Assignment = Below this sentence is a listing; return exactly its lines from the one with "Screen dimensions: 1116x714" to the one with "Click the Advertising target cursor icon", both kept, and nothing more.

Data shown =
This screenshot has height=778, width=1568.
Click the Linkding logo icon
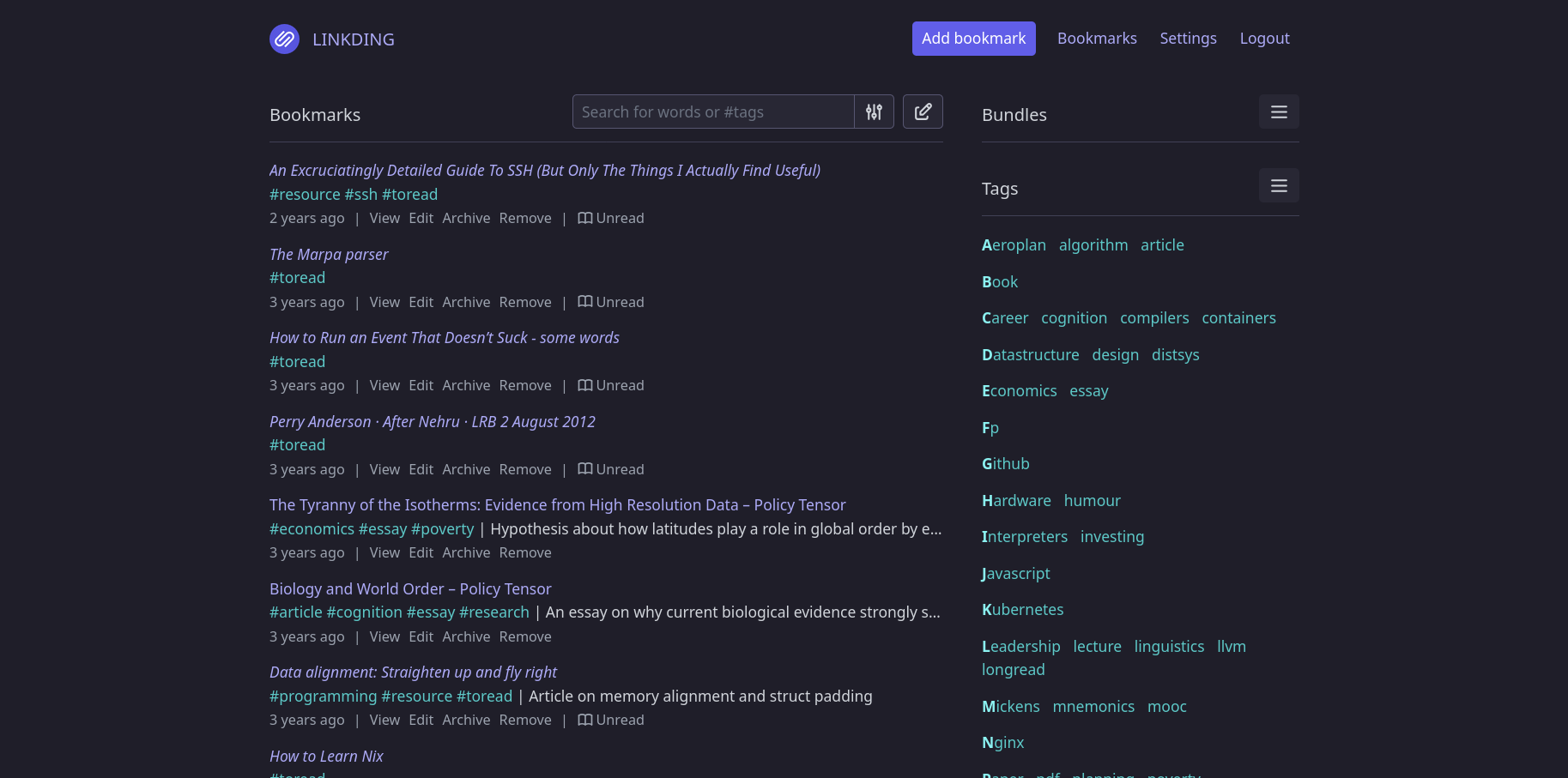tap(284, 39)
---
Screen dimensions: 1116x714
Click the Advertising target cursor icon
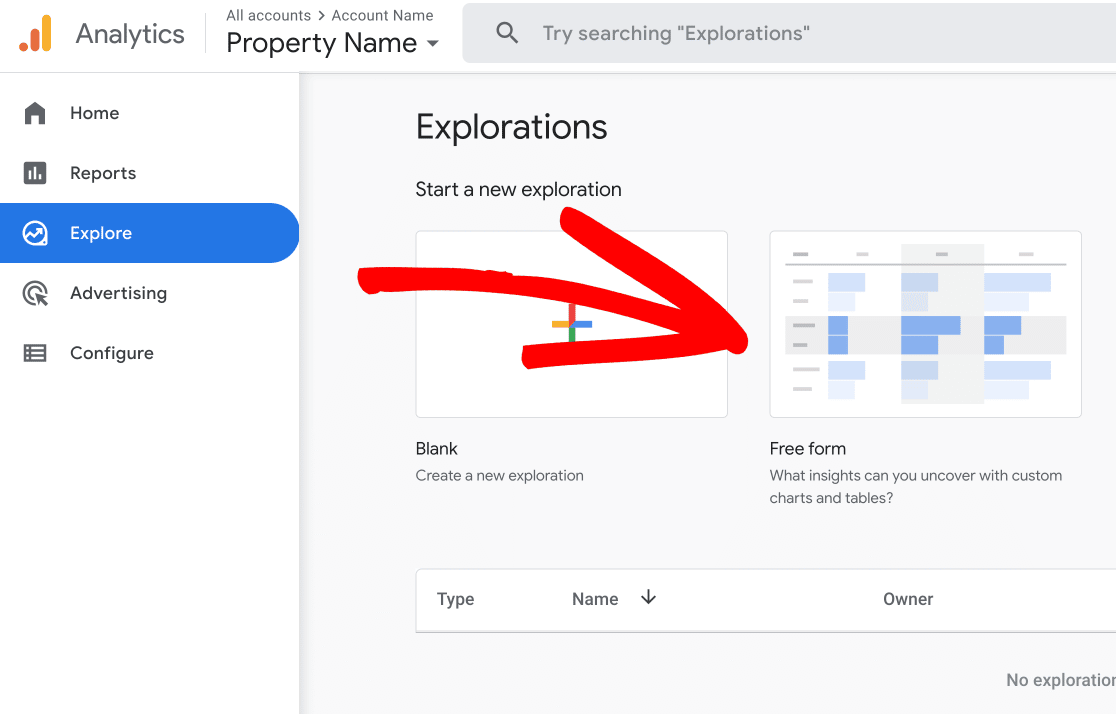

Answer to the exercise =
Screen dimensions: 1116x714
Click the Advertising target cursor icon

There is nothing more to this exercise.